§ **Work to complete**: Only a number is expected in reply: the count of lines below where the word "will" occurs.

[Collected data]

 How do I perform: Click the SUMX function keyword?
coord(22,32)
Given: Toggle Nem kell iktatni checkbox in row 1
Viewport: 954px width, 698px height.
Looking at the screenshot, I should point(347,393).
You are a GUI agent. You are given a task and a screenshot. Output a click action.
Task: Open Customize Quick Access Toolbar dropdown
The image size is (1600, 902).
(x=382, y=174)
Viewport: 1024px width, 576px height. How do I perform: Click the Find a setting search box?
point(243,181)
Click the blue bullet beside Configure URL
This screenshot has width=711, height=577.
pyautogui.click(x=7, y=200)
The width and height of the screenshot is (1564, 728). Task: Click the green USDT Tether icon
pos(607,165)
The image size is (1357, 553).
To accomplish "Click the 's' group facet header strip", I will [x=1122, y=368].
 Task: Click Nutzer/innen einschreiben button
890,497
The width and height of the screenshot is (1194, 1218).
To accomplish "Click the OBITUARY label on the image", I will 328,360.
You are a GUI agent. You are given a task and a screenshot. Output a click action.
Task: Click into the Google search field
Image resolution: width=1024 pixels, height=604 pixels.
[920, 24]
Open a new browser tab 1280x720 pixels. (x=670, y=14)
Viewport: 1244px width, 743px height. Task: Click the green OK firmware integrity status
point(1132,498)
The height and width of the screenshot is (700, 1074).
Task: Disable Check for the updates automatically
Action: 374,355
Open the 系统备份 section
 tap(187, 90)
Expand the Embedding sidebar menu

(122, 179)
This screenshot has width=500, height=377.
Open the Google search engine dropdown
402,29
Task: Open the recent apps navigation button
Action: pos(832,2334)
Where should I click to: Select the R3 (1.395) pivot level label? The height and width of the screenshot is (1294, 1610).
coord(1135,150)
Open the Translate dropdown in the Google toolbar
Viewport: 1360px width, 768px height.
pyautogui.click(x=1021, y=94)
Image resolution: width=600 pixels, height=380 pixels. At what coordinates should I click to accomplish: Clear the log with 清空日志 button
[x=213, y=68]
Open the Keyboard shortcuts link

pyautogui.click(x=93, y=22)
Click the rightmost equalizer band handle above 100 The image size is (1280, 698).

§ **Worked solution**: 2